Bruno Luz

Personal information
- Full name: Bruno Ricardo Rocha da Luz
- Date of birth: 8 December 1988 (age 37)
- Place of birth: Setúbal, Portugal
- Height: 1.83 m (6 ft 0 in)
- Position(s): Midfielder; winger;

Youth career
- 1996–1997: GD "Os Amarelos"
- 1997–2001: Vitória Setúbal
- 2001–2005: Fulham
- 2005–2006: Yeovil Town
- 2006–2007: Vitória Setúbal

Senior career*
- Years: Team / Apps / (Gls)
- 2007–2010: Fulham / 0 / (0)
- 2009–2010: → QPR (loan) / 0 / (0)
- 2010–2013: Apollon Limassol FC / 0 / (0)
- 2011–2012: → Adonis Idaliou (loan)
- 2012–2013: → Ermis Aradippou (loan) / 22 / (7)
- 2013–2014: Ermis Aradippou / 0 / (0)
- 2013: → PAEEK (loan) / 14 / (1)
- 2014–2015: Anagennisi Deryneia / 10 / (0)
- 2015–2017: Hapoel Jerusalem / 42 / (4)
- 2017: Enosis Neon Paralimni / 0 / (0)
- 2017: Maccabi Ahi Nazareth / 1 / (0)
- 2017–2018: Luceafărul Oradea / 18 / (2)
- 2018–2019: Radomiak Radom / 27 / (4)
- 2020: Partizán Bardejov / 1 / (0)
- 2020–2021: Vitória Setúbal / 23 / (0)
- 2022: Amora / 6 / (0)
- 2022–2023: Ermis Aradippou / 23 / (9)

= Bruno Luz =

Portuguese footballer

Bruno Ricardo Rocha da Luz (born 8 December 1988) is a Portuguese professional footballer who plays as a midfielder.

==Career==
After failing to make an appearance with English second division club Queens Park Rangers, Luz almost signed with Portsmouth, but the transfer never materialised due to Portsmouth's transfer ban. Later, he signed with Cypriot side Apollon Limassol, before being sent on loan to Ermis Aradippou, as well as PAEEK.

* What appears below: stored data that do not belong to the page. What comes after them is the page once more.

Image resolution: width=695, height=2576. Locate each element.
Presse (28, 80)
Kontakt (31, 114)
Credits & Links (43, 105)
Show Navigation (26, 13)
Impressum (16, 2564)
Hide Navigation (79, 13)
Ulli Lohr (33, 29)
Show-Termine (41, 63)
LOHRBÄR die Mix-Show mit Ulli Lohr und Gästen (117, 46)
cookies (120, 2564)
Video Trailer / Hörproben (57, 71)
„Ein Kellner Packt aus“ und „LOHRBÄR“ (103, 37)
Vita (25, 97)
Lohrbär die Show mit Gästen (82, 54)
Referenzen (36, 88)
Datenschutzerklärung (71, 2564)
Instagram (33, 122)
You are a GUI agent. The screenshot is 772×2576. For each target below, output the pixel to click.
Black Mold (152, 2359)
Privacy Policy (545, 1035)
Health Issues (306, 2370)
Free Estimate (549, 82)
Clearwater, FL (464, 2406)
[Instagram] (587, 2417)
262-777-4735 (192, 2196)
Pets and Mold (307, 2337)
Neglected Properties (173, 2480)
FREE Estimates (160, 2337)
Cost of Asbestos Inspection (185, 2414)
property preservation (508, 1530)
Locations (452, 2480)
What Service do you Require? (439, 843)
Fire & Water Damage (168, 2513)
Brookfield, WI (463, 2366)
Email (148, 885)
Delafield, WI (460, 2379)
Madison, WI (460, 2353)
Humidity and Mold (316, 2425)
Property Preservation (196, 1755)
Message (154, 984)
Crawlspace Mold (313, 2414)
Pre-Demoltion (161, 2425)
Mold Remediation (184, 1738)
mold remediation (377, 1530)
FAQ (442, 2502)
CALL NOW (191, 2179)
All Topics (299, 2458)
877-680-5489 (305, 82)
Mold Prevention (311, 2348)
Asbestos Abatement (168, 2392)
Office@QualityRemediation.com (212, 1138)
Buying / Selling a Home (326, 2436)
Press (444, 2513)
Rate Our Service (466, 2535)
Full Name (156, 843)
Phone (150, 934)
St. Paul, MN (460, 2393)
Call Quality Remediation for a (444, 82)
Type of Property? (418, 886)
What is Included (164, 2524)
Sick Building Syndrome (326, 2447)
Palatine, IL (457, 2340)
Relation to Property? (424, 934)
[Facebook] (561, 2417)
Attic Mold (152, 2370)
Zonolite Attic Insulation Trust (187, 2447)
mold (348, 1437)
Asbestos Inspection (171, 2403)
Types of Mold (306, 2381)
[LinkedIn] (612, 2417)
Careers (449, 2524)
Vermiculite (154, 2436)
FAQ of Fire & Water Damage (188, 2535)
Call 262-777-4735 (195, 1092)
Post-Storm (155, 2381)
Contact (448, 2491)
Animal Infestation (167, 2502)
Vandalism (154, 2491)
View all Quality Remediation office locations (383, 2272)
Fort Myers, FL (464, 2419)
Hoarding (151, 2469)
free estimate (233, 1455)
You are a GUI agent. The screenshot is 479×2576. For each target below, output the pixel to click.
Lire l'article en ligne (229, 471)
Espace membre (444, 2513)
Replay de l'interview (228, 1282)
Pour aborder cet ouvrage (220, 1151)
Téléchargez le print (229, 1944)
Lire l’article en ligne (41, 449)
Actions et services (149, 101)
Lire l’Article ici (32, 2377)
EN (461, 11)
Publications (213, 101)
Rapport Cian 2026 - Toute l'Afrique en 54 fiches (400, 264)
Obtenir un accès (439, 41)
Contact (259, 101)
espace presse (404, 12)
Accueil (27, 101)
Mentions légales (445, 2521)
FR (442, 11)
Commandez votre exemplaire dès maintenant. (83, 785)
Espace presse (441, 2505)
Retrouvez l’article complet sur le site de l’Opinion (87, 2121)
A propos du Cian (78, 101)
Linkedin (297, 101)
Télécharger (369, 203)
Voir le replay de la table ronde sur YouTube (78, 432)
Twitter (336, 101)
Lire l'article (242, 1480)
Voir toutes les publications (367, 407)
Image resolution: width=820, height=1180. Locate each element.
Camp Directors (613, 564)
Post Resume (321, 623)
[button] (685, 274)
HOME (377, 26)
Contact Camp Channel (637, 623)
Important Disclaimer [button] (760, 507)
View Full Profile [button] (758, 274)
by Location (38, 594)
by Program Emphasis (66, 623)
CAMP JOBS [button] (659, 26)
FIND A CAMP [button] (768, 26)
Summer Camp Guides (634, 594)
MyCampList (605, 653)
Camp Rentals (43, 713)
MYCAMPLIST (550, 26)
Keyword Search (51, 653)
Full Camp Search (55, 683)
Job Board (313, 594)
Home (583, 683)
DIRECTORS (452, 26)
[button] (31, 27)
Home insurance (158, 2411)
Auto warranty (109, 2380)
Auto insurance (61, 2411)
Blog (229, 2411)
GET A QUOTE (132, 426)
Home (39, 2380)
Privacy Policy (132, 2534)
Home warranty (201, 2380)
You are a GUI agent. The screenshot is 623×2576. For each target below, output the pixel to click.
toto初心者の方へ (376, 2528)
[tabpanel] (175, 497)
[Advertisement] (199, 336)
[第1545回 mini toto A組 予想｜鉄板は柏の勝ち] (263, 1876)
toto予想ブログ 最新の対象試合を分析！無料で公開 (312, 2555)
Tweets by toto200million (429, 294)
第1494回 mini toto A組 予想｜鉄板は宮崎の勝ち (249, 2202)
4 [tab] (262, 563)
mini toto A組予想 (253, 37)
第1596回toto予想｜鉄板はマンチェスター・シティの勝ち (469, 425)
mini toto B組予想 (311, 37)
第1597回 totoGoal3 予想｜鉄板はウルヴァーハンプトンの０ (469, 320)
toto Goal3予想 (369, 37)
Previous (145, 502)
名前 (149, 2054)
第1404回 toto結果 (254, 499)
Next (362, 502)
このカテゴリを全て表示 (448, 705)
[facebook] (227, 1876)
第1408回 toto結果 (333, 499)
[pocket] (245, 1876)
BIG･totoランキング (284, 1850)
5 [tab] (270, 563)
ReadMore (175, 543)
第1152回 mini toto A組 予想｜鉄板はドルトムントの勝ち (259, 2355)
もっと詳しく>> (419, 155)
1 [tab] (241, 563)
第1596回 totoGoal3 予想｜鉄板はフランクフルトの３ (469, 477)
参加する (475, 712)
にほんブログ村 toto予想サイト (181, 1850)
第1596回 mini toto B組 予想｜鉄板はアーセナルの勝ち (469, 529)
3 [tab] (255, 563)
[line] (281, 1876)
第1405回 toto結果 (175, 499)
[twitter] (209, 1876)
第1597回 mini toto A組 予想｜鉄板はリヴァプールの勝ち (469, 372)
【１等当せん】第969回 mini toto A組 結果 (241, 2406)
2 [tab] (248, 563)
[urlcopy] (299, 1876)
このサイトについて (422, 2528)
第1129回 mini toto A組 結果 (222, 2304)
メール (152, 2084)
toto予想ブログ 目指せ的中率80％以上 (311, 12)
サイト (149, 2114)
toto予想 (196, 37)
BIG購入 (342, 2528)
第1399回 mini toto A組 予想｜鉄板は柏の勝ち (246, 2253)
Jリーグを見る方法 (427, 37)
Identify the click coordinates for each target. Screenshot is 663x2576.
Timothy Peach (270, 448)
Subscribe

In 2013, he returned to Portugal with Naval, but was unable to play for 5 months because of problems with the Cyprus Football Association.

In 2015, Luz signed for Hapoel Jerusalem in Israel before joining Maccabi Ahi Nazareth.

In 2017, he signed for Romanian outfit Luceafărul Oradea.

In 2018, Luz signed for Polish second division side Radomiak Radom, where he claimed the quality was higher than in England, before sealing a move to Partizán Bardejov in the Slovak second division.